— Aim of the exercise —
After locating the line that contains "임상범 주독일대한민국 대사 이임리솁션 열려 (1509, 1050)" in the data below, set down exactly that line and each one after it through the line that contains "Tentang Kami (436, 217)", and nothing more.

Saved data entries:
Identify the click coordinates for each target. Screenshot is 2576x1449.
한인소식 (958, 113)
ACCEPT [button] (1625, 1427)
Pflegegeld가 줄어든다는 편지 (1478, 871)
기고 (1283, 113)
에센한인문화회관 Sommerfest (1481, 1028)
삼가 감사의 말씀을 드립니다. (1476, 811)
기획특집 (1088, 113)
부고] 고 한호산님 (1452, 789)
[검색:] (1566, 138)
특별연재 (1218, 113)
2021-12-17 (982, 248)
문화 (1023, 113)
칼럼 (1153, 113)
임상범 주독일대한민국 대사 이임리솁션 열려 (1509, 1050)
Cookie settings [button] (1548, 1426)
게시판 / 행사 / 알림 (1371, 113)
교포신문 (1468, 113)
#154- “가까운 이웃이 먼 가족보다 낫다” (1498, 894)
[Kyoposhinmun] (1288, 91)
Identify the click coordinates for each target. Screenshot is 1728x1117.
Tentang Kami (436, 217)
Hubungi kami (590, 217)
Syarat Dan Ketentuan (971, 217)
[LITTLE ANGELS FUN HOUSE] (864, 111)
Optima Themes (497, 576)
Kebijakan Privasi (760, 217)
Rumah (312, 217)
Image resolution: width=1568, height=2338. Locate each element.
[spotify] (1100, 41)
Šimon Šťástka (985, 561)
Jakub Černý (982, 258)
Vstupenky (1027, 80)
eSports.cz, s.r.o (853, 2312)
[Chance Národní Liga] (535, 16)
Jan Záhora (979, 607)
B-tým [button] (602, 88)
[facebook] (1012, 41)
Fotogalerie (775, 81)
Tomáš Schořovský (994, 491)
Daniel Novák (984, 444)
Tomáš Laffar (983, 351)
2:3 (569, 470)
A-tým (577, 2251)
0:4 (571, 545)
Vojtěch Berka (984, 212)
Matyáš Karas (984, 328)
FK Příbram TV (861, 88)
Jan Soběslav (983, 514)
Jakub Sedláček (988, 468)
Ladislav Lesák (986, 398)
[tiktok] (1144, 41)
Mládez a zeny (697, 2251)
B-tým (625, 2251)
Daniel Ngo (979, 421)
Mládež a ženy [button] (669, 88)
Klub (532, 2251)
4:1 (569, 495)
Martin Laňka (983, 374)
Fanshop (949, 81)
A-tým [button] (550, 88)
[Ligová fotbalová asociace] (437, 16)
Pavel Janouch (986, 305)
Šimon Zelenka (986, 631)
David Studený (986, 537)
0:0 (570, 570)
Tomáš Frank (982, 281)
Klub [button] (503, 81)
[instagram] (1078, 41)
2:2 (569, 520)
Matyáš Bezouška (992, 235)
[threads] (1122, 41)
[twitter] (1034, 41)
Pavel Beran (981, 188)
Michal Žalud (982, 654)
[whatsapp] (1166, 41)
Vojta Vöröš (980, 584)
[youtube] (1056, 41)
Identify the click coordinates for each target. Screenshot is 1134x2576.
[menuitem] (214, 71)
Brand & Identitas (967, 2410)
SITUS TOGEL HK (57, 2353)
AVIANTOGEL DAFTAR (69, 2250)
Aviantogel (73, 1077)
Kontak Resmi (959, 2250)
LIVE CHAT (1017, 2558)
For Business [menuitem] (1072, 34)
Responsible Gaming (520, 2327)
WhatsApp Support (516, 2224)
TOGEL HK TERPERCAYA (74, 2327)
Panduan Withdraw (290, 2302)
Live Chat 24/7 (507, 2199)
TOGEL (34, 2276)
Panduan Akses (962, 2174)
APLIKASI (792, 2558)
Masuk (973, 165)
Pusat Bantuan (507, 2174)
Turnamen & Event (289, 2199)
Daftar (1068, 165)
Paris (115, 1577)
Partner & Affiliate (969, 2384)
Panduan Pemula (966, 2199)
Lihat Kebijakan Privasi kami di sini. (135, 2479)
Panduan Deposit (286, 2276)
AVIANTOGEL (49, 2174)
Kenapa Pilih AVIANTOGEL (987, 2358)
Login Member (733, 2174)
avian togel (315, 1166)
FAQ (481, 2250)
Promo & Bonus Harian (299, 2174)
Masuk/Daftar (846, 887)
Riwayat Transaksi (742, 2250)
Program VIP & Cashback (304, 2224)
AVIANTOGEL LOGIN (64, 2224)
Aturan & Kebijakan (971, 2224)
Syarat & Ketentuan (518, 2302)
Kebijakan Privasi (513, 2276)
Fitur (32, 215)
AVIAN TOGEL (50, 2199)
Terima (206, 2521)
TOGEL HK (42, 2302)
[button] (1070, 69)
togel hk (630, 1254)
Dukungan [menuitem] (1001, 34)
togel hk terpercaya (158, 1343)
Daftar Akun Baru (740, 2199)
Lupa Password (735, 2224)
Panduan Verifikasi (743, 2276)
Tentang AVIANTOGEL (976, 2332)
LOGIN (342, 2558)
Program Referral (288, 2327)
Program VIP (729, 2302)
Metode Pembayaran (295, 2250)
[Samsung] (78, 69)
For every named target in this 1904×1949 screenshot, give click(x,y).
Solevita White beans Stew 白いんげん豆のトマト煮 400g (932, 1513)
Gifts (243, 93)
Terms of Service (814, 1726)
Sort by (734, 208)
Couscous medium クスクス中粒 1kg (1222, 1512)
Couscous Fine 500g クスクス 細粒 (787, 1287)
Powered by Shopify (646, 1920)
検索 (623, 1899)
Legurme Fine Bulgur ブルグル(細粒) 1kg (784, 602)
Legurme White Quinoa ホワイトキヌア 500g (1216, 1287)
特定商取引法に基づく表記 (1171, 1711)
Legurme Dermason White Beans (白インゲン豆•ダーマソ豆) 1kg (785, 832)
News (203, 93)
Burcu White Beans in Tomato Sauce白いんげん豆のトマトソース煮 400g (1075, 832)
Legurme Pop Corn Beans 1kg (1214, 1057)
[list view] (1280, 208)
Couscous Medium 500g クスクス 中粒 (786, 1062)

— Solution for this problem —
임상범 주독일대한민국 대사 이임리솁션 열려 (1509, 1050)
Cookie settings [button] (1548, 1426)
게시판 / 행사 / 알림 (1371, 113)
교포신문 (1468, 113)
#154- “가까운 이웃이 먼 가족보다 낫다” (1498, 894)
[Kyoposhinmun] (1288, 91)
Identify the click coordinates for each target. Screenshot is 1728x1117.
Tentang Kami (436, 217)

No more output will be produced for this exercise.